EBay founder a philanthropic powerhouse
WASHINGTON -- Somewhere between his treatise on government transparency and soliloquy on human rights, Pierre Omidyar paused.
EBay's billionaire founder and proponent of good works was addressing a roomful of White House Fellows in a closed-door question-and-answer session last month, hours before President Obama's State of the Union address, when a query stumped him: What do you hope to accomplish the rest of your life?
Omidyar, 44, looked down, contemplatively, then fixed his eyes on the questioner. "We live a comfortable life, but relationships are what make a life rich," he said. Omidyar, a member of the president's Commission on White House Fellowships, touched on a mix of causes that include media democracy, education and the difference between charity ("a quick solution") and philanthropy ("systemic changes to long-term problems").

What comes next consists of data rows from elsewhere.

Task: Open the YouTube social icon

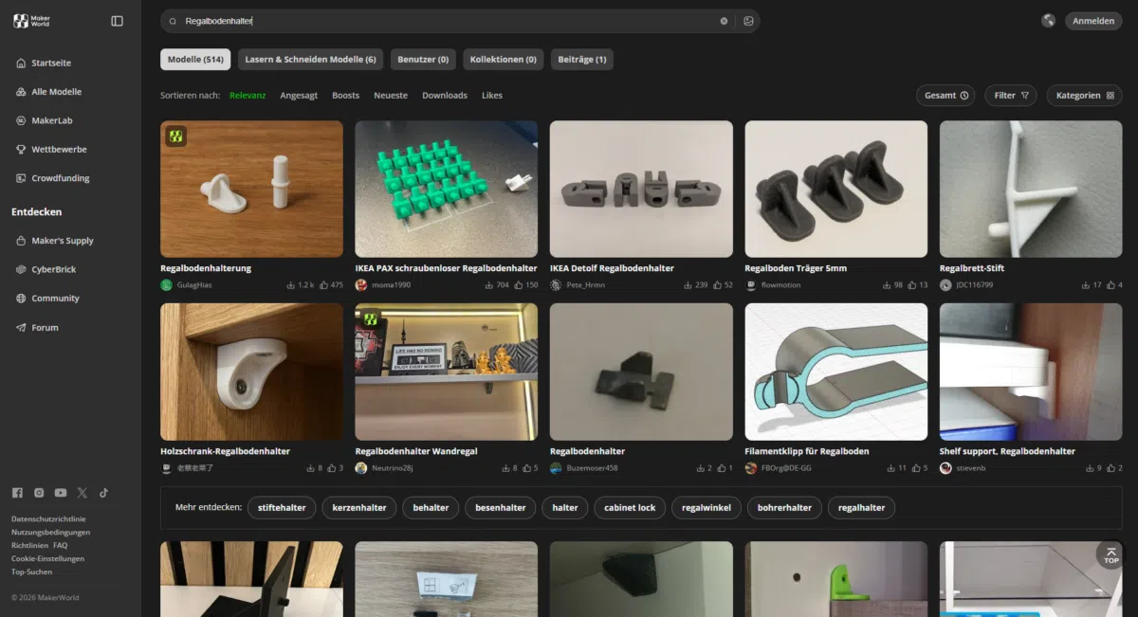Action: 61,493
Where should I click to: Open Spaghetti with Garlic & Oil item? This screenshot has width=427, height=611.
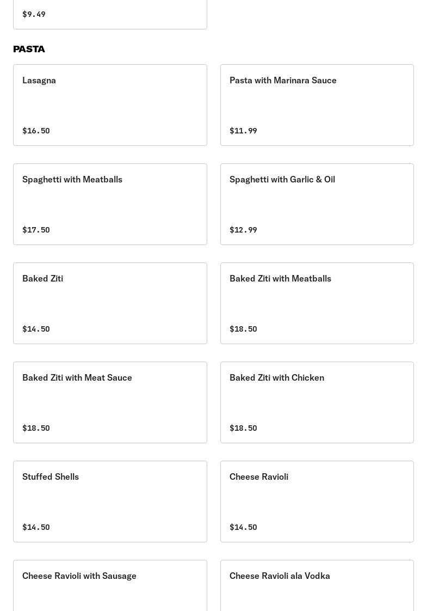tap(317, 204)
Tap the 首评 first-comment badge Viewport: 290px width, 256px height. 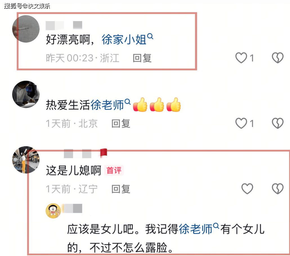coord(114,170)
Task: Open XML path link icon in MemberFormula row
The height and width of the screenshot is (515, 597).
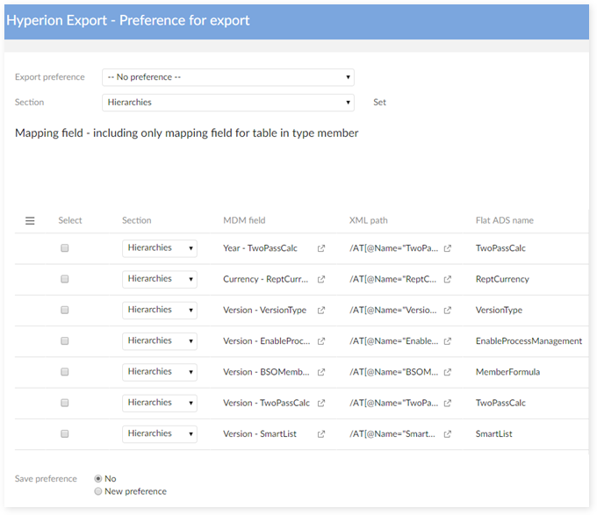Action: coord(448,372)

The group of White House Fellows, younger men and women picked to work at the highest levels of the federal government, seemed mesmerized.
To date, Pierre and wife Pam have committed more than $1 billion to hundreds of causes through individual gifts and four organizations they created —Omidyar Network, Humanity United, HopeLab and Ulupono (Hawaiian for "doing the right thing") Initiative. Pam Omidyar is from Hawaii.
The couple has found time to fashion Civil Beat, an investigative online news organization started in Hawaii fixed on local issues, and the forthcoming emerging leaders program in Hawaii patterned after the White House Fellows.
"He is the new face of philanthropy," says former president Bill Clinton, who has known the Omidyars for more than a decade. "He and Pam live and give to their core values." Adds eBay CEO John Donahoe: "In his quiet way, he has enormous impact on the world."
But for Omidyar, Silicon Valley legend-turned-philanthropist, life can be sublime amid the charitable endeavors and good works. He's been largely quiet for a decade, giving an occasional interview while living in relative seclusion in Hawaii. He dropped out of sight to oversee charity after charity. Why talk now? To fill the world in on how his organization has learned to create philanthropic teams that bring long-term change. He also weighed in on the toxic political discourse: "It has declined dramatically, a complete failure of leadership," he said over a vegetarian dinner the night before the Q&A session.
Despite pleas from candidates, Omidyar (pronounced O-mid-e-are) stopped making political donations in 2008. Instead, he works with elected Democrats and Republicans to effect change, including a project with the Obama administration to reduce human trafficking. "I work with officeholders, not candidates," he says.
"I'm worried about the American Dream," says Omidyar, who immigrated to the U.S. from France in the 1970s. "Think of the best and brightest who came here," he says, listing founders of Google (Sergey Brin, Russia) and Yahoo (Jerry Yang, Taiwan).